I also enjoyed Cummings poem. I had analyze it a few weeks ago at my university, so yes, I am just an english student from Venezuela. Not knowing much about sonnets I have found the info in your blog, together with other sources, quite useful.
Considering previous poems from the author, as well as the fact that he is considered one of The Lost Generation's writers, I did see a little of the winter in this poem; however, I saw mainly war.

I thought 'blown away' to be a phrasal verb so I looked it up in an Oxford dictionary and to my surprise it meant killing somebody by firing a weapon. So this wind is a killer wind.
I have also heard that Cummings made many references to the classics.
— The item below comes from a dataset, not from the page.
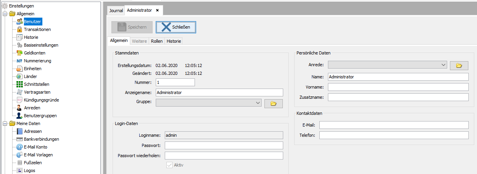This screenshot has width=477, height=174.
Task: Collapse the Allgemein tree folder
Action: point(5,14)
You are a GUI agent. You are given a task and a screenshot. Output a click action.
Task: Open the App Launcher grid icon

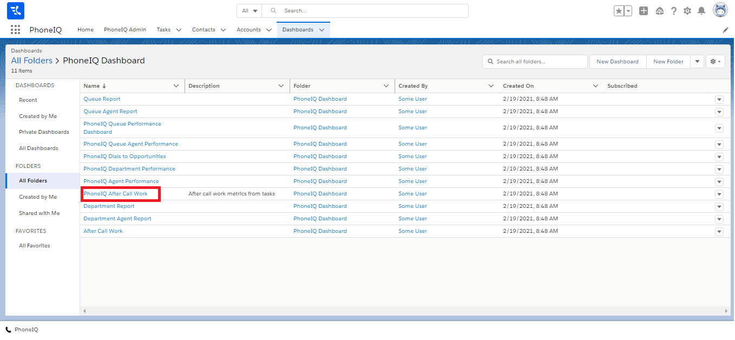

At fist, I didn't think there was any reference to Greek mythology in the poem. I still have my doubts. But the Anemoi who were supposed to be wind gods in greek mytholy called my atention. Among them, the one related to the winter, the north wind "Boreas", was also called "The Devourer" and had a violent temper.
In this poem I see soldiers as trees, suffering from a long autumn in which a killer wind (the war) takes everything away from them even the sky, so all they long for and wait for is the arrival of winter (death) to end their sufferings.
A really dark point of view, huh? And still, Lost Generation writers used to criticize the horrors from war. After reading Cumming's "Buffalo Bill's defunct","next to of course god america i" and "my sweet old etcetera" among others, an interpretation that entails war depiction is in my humble opinion quite possible.
Probably there are even more symbols and images in this poem that would prove useful in analysing the poem but unfortunately I could not see more, maybe someone else will.

PD: Nice blog! and as I said before, I've found it quite useful. Cheers.

Kelly Fineman said...

Thank you for your thoughtful comments - and what an interesting interpretation!
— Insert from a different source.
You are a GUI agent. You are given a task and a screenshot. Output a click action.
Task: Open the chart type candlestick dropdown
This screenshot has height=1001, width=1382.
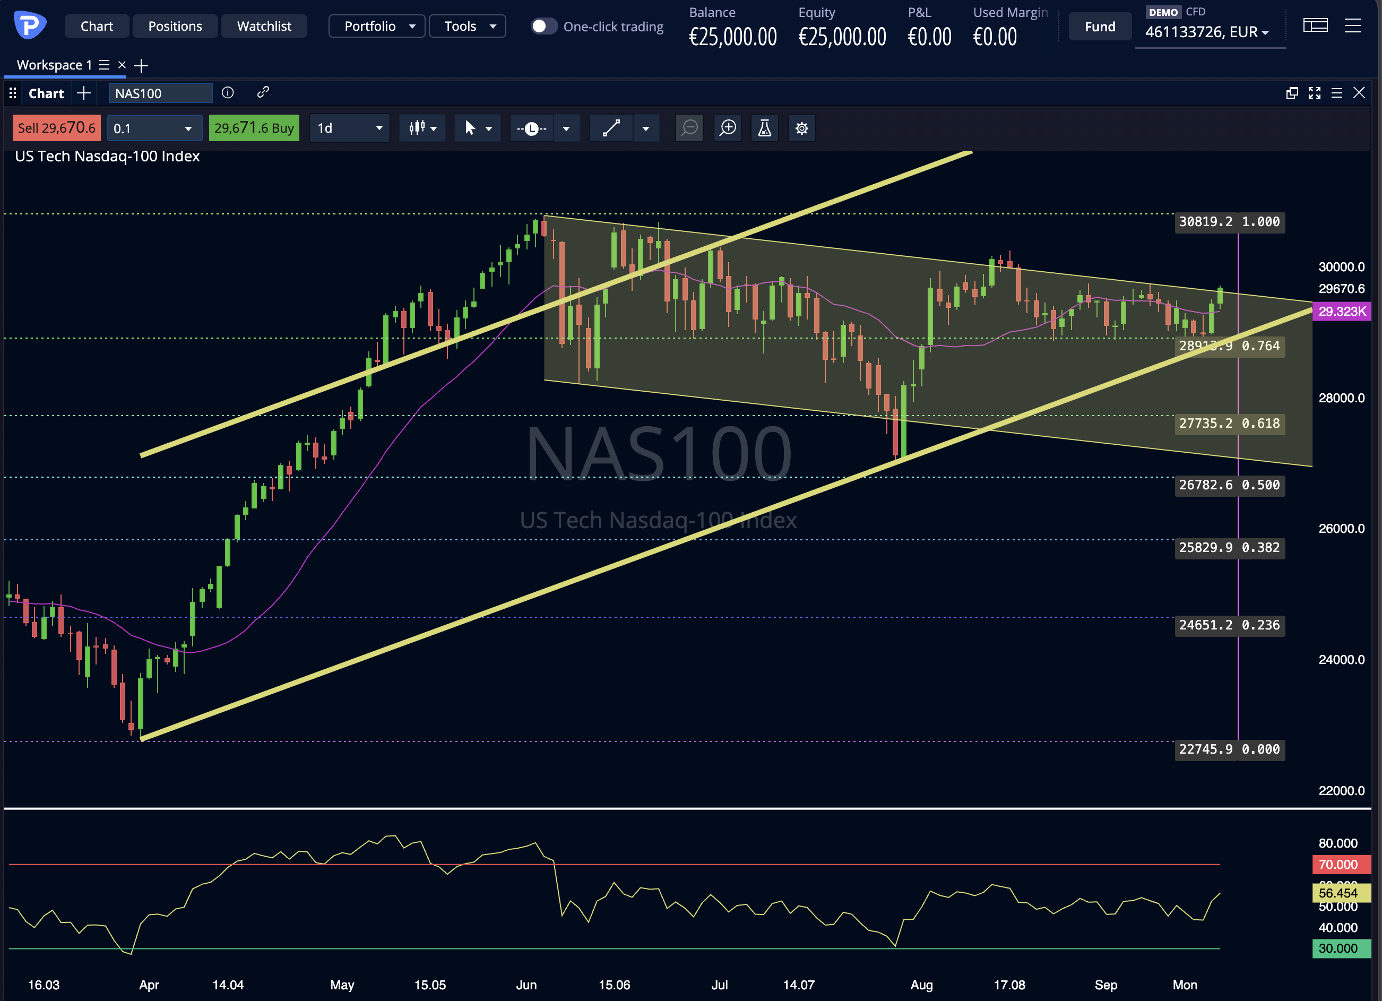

The verb "to blow away" can mean "to kill", or "to impress", or simply "to blow (something) away" (in a benign manner). I really like your interpretation - very well-done!

TomM said...

Thanks, Kelly for a Fine posting. & Thanks E.E.(Mr.)Cummings for instigating an era freed of stuffy, obligatory capitals and requiring personal responsibility for understanding the meaning of creative writing AND the high certainty of insouciance!

I could say much more in the fine high space left where the sky was before mr cummings's wind blew it away, but I shall here end and proceed to"prove [I'm] not a robot" -hopefully with adequate success.
:pT TomM

Lynn Goya said...

This has always been one of my favorite cummings poems, but I never thought of it as an anti-war poem. He had many poems suggesting his views of the war including
i sing of Olaf, glad and big, whose warmest heart recoiled at war, a conscientious object-or.

Lynn Goya said...

This has always been one of my favorite poems. I love the stark imagery. Cummings wrote many poems about war including, "I dream of olaf, glad and big, whose warmest heart recoiled at war, a conscientious object-or"

Ben Thomas said...

I don't know that I understand it and I really, really want to--give me a hand?

BG Thomas

Ben Thomas said...

I thought I made a comment--but I don't see it. Here goes again...

I like this poem but I don't really understand it...been reading it on and off again for the last week.

Any chance you'll give me your thoughts?